◆ REQUIRED WORK:
From the data, return each line holding the word "input".

Stored records
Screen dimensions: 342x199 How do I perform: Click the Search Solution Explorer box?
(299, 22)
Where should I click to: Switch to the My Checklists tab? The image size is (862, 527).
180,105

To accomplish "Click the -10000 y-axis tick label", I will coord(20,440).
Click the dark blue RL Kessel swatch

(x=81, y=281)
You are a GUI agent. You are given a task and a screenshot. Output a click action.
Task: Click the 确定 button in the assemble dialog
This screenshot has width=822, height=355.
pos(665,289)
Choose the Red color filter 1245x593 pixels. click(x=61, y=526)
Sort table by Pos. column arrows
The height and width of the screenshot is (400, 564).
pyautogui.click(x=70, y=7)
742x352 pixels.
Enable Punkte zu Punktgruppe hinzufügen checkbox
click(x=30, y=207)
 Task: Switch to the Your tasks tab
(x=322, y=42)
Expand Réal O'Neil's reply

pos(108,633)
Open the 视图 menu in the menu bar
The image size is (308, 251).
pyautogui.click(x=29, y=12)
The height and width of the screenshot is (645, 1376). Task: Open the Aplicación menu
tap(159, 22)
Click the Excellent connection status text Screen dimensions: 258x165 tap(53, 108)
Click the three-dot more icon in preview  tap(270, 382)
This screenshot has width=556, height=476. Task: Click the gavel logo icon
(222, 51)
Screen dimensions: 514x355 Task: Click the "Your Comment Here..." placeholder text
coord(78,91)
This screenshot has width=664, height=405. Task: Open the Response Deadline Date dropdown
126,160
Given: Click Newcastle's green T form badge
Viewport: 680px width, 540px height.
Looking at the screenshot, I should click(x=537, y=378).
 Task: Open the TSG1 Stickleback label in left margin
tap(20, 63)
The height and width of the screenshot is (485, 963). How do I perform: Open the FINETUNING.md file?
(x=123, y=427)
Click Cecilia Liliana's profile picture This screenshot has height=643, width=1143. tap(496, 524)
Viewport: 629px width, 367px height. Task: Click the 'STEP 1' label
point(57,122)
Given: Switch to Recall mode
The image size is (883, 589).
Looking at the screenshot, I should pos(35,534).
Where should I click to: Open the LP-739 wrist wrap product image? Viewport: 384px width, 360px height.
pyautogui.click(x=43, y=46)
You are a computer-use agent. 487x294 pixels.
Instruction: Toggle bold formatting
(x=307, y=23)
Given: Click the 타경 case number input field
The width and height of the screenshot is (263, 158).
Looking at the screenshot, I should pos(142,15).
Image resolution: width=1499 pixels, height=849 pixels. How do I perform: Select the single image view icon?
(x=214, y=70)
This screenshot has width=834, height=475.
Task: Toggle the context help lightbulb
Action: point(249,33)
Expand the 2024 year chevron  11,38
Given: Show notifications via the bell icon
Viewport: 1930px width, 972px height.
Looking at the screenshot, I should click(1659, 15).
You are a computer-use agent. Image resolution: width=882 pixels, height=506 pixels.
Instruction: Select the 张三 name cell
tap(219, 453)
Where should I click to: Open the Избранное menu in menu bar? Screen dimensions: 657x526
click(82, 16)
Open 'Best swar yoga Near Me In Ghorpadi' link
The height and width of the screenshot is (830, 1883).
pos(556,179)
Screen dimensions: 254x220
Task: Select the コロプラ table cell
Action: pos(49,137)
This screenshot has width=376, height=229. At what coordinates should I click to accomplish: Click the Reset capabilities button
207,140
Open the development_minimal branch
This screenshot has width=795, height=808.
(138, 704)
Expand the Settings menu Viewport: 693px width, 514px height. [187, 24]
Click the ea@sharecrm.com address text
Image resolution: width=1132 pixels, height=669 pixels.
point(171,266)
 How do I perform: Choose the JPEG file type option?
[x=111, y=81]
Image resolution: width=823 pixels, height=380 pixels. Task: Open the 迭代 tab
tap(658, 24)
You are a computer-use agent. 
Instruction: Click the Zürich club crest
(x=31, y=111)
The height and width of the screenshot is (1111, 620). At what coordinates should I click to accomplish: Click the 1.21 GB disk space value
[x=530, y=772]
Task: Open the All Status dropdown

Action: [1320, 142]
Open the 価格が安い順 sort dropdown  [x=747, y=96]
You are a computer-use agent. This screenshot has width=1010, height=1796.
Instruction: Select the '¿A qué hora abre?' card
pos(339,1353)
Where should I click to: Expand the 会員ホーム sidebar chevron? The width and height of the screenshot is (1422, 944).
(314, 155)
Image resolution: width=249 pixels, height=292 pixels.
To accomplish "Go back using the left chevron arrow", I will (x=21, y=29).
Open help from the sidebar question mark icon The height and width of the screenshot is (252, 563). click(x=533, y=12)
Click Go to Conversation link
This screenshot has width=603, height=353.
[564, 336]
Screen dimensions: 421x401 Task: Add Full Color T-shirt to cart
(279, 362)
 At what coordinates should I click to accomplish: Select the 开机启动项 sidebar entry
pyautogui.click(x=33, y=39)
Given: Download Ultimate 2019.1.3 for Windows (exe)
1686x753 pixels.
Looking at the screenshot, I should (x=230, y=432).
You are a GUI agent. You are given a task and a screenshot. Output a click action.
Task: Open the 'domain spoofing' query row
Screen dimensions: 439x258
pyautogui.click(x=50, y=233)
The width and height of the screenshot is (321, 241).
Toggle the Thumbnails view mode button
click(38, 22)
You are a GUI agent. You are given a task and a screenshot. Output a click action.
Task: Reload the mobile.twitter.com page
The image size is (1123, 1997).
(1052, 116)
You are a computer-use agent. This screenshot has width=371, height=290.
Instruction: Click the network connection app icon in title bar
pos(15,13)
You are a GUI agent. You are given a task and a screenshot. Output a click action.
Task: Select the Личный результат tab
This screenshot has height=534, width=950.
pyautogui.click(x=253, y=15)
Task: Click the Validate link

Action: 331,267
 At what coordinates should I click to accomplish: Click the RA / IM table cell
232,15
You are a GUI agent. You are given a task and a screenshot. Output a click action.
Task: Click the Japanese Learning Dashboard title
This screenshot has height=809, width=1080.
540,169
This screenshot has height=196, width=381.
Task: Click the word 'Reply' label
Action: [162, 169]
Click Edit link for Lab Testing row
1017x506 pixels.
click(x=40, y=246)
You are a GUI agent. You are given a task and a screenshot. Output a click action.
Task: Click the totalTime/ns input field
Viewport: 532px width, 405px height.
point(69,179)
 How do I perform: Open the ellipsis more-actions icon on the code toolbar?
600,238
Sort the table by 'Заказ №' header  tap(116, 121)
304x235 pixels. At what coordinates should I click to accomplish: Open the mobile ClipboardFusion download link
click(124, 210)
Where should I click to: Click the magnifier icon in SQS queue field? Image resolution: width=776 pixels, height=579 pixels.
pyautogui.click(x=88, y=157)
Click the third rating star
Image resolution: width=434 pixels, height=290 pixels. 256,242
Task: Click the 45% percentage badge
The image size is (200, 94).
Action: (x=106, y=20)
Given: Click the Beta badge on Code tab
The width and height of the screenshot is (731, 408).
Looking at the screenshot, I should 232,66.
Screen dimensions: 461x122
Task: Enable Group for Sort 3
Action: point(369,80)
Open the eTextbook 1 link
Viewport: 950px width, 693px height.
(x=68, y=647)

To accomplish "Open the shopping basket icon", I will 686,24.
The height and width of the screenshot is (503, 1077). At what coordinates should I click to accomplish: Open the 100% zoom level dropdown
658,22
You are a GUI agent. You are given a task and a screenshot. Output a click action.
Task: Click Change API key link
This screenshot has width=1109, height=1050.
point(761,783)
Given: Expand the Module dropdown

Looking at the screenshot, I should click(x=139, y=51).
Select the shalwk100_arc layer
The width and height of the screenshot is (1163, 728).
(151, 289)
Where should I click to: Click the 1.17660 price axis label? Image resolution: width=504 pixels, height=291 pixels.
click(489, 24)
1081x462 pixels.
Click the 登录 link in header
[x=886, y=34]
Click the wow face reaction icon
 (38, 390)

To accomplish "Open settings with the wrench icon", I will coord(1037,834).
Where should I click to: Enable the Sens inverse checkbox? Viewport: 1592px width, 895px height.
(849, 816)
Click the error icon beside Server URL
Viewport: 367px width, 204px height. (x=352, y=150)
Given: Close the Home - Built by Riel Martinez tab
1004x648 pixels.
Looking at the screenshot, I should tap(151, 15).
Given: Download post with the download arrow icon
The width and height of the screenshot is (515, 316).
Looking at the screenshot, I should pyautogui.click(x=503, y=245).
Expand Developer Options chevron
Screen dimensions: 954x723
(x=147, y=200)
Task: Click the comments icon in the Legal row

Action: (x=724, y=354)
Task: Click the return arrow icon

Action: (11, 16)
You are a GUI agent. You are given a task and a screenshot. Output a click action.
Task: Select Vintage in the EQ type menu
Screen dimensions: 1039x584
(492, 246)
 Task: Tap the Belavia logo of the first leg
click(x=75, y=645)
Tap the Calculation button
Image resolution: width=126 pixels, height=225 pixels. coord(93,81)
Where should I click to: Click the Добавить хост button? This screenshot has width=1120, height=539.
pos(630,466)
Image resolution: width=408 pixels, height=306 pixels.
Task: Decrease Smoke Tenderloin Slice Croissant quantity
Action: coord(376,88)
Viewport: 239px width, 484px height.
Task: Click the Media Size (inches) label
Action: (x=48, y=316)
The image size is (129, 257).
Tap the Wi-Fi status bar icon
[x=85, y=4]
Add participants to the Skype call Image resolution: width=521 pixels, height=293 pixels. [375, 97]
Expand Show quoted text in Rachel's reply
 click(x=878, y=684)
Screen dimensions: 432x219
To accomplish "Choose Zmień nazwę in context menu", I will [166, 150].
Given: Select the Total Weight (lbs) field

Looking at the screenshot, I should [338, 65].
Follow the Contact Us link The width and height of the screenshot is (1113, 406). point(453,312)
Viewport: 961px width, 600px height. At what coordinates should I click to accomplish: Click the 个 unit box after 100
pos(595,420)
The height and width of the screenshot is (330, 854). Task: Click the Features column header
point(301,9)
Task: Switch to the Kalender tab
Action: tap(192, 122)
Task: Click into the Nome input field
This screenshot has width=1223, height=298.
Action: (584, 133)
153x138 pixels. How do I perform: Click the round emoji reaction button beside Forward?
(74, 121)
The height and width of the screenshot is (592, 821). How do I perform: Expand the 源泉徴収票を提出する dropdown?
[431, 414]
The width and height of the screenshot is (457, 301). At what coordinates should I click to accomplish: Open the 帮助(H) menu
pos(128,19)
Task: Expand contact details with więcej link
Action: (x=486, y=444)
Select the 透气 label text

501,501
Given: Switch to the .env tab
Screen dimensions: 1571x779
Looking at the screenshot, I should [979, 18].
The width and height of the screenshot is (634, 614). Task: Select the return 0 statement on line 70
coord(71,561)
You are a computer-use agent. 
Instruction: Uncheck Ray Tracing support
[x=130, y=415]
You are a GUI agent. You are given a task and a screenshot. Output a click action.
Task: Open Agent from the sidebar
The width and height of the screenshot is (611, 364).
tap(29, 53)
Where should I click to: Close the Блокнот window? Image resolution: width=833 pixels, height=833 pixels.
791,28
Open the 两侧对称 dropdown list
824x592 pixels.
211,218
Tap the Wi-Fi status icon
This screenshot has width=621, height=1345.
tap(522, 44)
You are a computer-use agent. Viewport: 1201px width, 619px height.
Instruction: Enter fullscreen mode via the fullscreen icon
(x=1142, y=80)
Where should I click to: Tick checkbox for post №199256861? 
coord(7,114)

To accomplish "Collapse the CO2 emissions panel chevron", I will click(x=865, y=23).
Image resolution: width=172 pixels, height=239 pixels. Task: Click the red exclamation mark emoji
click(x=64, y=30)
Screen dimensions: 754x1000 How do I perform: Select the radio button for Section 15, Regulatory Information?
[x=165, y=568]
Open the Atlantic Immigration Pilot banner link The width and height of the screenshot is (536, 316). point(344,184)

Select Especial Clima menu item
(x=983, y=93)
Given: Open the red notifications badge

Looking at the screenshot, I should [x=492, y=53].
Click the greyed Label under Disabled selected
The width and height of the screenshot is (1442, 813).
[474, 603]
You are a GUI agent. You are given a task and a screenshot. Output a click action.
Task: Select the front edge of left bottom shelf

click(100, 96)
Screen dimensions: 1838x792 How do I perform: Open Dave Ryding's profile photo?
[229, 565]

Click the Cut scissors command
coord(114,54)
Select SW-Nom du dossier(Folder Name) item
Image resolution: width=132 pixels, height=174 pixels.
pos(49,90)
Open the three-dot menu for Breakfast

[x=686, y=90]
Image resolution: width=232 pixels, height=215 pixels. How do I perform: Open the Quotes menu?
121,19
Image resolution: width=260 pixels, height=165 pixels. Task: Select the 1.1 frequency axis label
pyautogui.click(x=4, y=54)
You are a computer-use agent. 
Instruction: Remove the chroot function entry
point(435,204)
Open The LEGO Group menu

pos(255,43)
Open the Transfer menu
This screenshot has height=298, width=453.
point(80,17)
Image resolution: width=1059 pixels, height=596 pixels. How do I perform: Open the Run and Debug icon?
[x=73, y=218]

◆ RESULT FOR THIS TASK:
Given: Click the 타경 case number input field
Task: Click the totalTime/ns input field
Task: Click into the Nome input field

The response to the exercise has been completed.